▸ Exercise: Retype all of the items below exactly as they appear, without changing any character.

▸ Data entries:
* * * * * * *
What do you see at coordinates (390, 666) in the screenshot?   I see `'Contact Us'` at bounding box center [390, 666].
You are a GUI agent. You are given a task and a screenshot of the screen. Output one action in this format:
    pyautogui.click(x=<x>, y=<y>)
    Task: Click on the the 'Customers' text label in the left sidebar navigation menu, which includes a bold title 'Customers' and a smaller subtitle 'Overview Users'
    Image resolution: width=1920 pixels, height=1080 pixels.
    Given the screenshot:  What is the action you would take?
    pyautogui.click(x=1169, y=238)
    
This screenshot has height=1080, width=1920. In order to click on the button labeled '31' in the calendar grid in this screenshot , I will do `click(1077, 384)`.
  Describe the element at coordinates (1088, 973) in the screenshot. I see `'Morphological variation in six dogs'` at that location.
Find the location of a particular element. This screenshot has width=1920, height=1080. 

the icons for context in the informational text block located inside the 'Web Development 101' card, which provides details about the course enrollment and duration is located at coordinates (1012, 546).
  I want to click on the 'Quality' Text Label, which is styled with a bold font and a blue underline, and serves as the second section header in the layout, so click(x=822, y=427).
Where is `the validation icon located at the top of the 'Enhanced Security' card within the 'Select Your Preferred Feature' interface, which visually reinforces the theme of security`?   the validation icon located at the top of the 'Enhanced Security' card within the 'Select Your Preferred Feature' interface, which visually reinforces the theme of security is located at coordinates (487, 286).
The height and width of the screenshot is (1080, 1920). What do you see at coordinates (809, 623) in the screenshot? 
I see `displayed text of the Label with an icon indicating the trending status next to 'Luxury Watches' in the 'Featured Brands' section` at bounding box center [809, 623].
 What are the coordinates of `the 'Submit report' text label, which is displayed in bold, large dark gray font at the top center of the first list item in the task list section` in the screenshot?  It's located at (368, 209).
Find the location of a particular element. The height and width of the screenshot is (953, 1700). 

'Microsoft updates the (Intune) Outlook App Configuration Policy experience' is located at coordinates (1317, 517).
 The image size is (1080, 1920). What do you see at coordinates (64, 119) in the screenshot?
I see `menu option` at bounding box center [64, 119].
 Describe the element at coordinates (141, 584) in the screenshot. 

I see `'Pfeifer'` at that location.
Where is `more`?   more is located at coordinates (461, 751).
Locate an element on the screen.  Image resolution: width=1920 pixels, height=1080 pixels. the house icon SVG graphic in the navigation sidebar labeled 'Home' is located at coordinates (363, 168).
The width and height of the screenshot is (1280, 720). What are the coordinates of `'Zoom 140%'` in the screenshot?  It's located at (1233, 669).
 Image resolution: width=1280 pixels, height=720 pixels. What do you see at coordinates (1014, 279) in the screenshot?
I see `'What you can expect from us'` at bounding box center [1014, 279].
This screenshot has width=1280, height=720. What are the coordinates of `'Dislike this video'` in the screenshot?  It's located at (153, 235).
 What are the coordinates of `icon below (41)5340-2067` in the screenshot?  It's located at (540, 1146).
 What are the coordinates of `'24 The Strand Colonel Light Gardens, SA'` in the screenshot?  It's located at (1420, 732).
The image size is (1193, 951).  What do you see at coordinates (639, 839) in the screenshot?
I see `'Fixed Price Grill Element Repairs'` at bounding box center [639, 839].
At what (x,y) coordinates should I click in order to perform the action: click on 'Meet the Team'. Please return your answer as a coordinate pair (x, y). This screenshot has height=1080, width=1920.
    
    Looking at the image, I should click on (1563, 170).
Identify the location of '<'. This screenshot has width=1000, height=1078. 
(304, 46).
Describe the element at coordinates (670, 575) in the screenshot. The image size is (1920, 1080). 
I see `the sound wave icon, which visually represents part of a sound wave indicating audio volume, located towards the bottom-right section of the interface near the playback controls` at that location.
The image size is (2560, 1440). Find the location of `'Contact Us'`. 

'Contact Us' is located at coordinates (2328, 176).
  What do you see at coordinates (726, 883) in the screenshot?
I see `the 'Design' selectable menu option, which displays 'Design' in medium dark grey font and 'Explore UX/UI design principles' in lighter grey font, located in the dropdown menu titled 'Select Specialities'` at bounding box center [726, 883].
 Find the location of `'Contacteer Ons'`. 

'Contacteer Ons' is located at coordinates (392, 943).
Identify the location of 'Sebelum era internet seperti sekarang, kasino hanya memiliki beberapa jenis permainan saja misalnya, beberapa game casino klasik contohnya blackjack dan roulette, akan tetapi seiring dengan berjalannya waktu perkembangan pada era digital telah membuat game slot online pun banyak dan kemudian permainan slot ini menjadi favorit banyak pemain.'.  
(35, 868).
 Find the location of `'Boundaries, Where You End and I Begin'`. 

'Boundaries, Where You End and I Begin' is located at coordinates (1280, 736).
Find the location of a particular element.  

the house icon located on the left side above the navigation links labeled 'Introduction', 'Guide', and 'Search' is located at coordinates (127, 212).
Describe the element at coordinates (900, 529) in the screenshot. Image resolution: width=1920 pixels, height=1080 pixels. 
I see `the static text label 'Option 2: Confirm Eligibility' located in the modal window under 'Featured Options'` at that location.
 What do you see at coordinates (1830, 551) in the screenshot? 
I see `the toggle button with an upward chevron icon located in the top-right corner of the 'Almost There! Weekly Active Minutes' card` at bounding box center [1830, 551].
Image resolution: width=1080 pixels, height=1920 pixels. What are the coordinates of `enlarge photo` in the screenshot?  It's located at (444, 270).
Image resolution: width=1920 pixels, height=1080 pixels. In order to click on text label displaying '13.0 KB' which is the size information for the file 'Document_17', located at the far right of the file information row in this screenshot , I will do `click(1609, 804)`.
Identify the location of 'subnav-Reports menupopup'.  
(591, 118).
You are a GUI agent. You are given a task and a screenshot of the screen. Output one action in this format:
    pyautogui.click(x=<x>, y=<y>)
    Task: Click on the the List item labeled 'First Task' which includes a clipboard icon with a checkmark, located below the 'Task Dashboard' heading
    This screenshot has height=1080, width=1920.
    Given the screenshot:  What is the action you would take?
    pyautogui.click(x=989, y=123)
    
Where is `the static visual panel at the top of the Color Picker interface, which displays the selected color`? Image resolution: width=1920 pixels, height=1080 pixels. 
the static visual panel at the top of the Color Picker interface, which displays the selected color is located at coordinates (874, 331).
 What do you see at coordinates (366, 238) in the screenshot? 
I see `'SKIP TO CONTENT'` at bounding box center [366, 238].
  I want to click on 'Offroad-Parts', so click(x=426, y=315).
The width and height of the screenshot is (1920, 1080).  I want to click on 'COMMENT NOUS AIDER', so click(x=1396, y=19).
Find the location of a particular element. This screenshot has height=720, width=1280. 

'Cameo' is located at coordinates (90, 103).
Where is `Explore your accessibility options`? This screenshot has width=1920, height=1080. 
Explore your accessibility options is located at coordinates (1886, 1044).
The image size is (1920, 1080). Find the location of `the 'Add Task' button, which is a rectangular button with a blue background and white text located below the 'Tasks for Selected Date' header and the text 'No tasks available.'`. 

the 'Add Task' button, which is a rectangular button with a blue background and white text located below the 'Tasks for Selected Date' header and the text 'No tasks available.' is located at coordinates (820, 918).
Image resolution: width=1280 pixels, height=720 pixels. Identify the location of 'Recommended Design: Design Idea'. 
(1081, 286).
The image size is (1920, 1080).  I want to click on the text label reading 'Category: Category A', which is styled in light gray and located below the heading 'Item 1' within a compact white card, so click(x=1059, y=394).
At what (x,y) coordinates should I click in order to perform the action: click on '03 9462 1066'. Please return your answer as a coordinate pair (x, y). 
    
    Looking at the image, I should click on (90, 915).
* * * * * * *
▸ Finished answer:
What do you see at coordinates (390, 666) in the screenshot?   I see `'Contact Us'` at bounding box center [390, 666].
You are a GUI agent. You are given a task and a screenshot of the screen. Output one action in this format:
    pyautogui.click(x=<x>, y=<y>)
    Task: Click on the the 'Customers' text label in the left sidebar navigation menu, which includes a bold title 'Customers' and a smaller subtitle 'Overview Users'
    Image resolution: width=1920 pixels, height=1080 pixels.
    Given the screenshot:  What is the action you would take?
    pyautogui.click(x=1169, y=238)
    
This screenshot has height=1080, width=1920. In order to click on the button labeled '31' in the calendar grid in this screenshot , I will do `click(1077, 384)`.
  Describe the element at coordinates (1088, 973) in the screenshot. I see `'Morphological variation in six dogs'` at that location.
Find the location of a particular element. This screenshot has width=1920, height=1080. 

the icons for context in the informational text block located inside the 'Web Development 101' card, which provides details about the course enrollment and duration is located at coordinates (1012, 546).
  I want to click on the 'Quality' Text Label, which is styled with a bold font and a blue underline, and serves as the second section header in the layout, so click(x=822, y=427).
Where is `the validation icon located at the top of the 'Enhanced Security' card within the 'Select Your Preferred Feature' interface, which visually reinforces the theme of security`?   the validation icon located at the top of the 'Enhanced Security' card within the 'Select Your Preferred Feature' interface, which visually reinforces the theme of security is located at coordinates (487, 286).
The height and width of the screenshot is (1080, 1920). What do you see at coordinates (809, 623) in the screenshot? 
I see `displayed text of the Label with an icon indicating the trending status next to 'Luxury Watches' in the 'Featured Brands' section` at bounding box center [809, 623].
 What are the coordinates of `the 'Submit report' text label, which is displayed in bold, large dark gray font at the top center of the first list item in the task list section` in the screenshot?  It's located at (368, 209).
Find the location of a particular element. The height and width of the screenshot is (953, 1700). 

'Microsoft updates the (Intune) Outlook App Configuration Policy experience' is located at coordinates (1317, 517).
 The image size is (1080, 1920). What do you see at coordinates (64, 119) in the screenshot?
I see `menu option` at bounding box center [64, 119].
 Describe the element at coordinates (141, 584) in the screenshot. 

I see `'Pfeifer'` at that location.
Where is `more`?   more is located at coordinates (461, 751).
Locate an element on the screen.  Image resolution: width=1920 pixels, height=1080 pixels. the house icon SVG graphic in the navigation sidebar labeled 'Home' is located at coordinates (363, 168).
The width and height of the screenshot is (1280, 720). What are the coordinates of `'Zoom 140%'` in the screenshot?  It's located at (1233, 669).
 Image resolution: width=1280 pixels, height=720 pixels. What do you see at coordinates (1014, 279) in the screenshot?
I see `'What you can expect from us'` at bounding box center [1014, 279].
This screenshot has width=1280, height=720. What are the coordinates of `'Dislike this video'` in the screenshot?  It's located at (153, 235).
 What are the coordinates of `icon below (41)5340-2067` in the screenshot?  It's located at (540, 1146).
 What are the coordinates of `'24 The Strand Colonel Light Gardens, SA'` in the screenshot?  It's located at (1420, 732).
The image size is (1193, 951).  What do you see at coordinates (639, 839) in the screenshot?
I see `'Fixed Price Grill Element Repairs'` at bounding box center [639, 839].
At what (x,y) coordinates should I click in order to perform the action: click on 'Meet the Team'. Please return your answer as a coordinate pair (x, y). This screenshot has height=1080, width=1920.
    
    Looking at the image, I should click on (1563, 170).
Identify the location of '<'. This screenshot has width=1000, height=1078. 
(304, 46).
Describe the element at coordinates (670, 575) in the screenshot. The image size is (1920, 1080). 
I see `the sound wave icon, which visually represents part of a sound wave indicating audio volume, located towards the bottom-right section of the interface near the playback controls` at that location.
The image size is (2560, 1440). Find the location of `'Contact Us'`. 

'Contact Us' is located at coordinates (2328, 176).
  What do you see at coordinates (726, 883) in the screenshot?
I see `the 'Design' selectable menu option, which displays 'Design' in medium dark grey font and 'Explore UX/UI design principles' in lighter grey font, located in the dropdown menu titled 'Select Specialities'` at bounding box center [726, 883].
 Find the location of `'Contacteer Ons'`. 

'Contacteer Ons' is located at coordinates (392, 943).
Identify the location of 'Sebelum era internet seperti sekarang, kasino hanya memiliki beberapa jenis permainan saja misalnya, beberapa game casino klasik contohnya blackjack dan roulette, akan tetapi seiring dengan berjalannya waktu perkembangan pada era digital telah membuat game slot online pun banyak dan kemudian permainan slot ini menjadi favorit banyak pemain.'.  
(35, 868).
 Find the location of `'Boundaries, Where You End and I Begin'`. 

'Boundaries, Where You End and I Begin' is located at coordinates (1280, 736).
Find the location of a particular element.  

the house icon located on the left side above the navigation links labeled 'Introduction', 'Guide', and 'Search' is located at coordinates (127, 212).
Describe the element at coordinates (900, 529) in the screenshot. Image resolution: width=1920 pixels, height=1080 pixels. 
I see `the static text label 'Option 2: Confirm Eligibility' located in the modal window under 'Featured Options'` at that location.
 What do you see at coordinates (1830, 551) in the screenshot? 
I see `the toggle button with an upward chevron icon located in the top-right corner of the 'Almost There! Weekly Active Minutes' card` at bounding box center [1830, 551].
Image resolution: width=1080 pixels, height=1920 pixels. What are the coordinates of `enlarge photo` in the screenshot?  It's located at (444, 270).
Image resolution: width=1920 pixels, height=1080 pixels. In order to click on text label displaying '13.0 KB' which is the size information for the file 'Document_17', located at the far right of the file information row in this screenshot , I will do `click(1609, 804)`.
Identify the location of 'subnav-Reports menupopup'.  
(591, 118).
You are a GUI agent. You are given a task and a screenshot of the screen. Output one action in this format:
    pyautogui.click(x=<x>, y=<y>)
    Task: Click on the the List item labeled 'First Task' which includes a clipboard icon with a checkmark, located below the 'Task Dashboard' heading
    This screenshot has height=1080, width=1920.
    Given the screenshot:  What is the action you would take?
    pyautogui.click(x=989, y=123)
    
Where is `the static visual panel at the top of the Color Picker interface, which displays the selected color`? Image resolution: width=1920 pixels, height=1080 pixels. 
the static visual panel at the top of the Color Picker interface, which displays the selected color is located at coordinates (874, 331).
 What do you see at coordinates (366, 238) in the screenshot? 
I see `'SKIP TO CONTENT'` at bounding box center [366, 238].
  I want to click on 'Offroad-Parts', so click(x=426, y=315).
The width and height of the screenshot is (1920, 1080).  I want to click on 'COMMENT NOUS AIDER', so click(x=1396, y=19).
Find the location of a particular element. This screenshot has height=720, width=1280. 

'Cameo' is located at coordinates (90, 103).
Where is `Explore your accessibility options`? This screenshot has width=1920, height=1080. 
Explore your accessibility options is located at coordinates (1886, 1044).
The image size is (1920, 1080). Find the location of `the 'Add Task' button, which is a rectangular button with a blue background and white text located below the 'Tasks for Selected Date' header and the text 'No tasks available.'`. 

the 'Add Task' button, which is a rectangular button with a blue background and white text located below the 'Tasks for Selected Date' header and the text 'No tasks available.' is located at coordinates (820, 918).
Image resolution: width=1280 pixels, height=720 pixels. Identify the location of 'Recommended Design: Design Idea'. 
(1081, 286).
The image size is (1920, 1080).  I want to click on the text label reading 'Category: Category A', which is styled in light gray and located below the heading 'Item 1' within a compact white card, so click(x=1059, y=394).
At what (x,y) coordinates should I click in order to perform the action: click on '03 9462 1066'. Please return your answer as a coordinate pair (x, y). 
    
    Looking at the image, I should click on (90, 915).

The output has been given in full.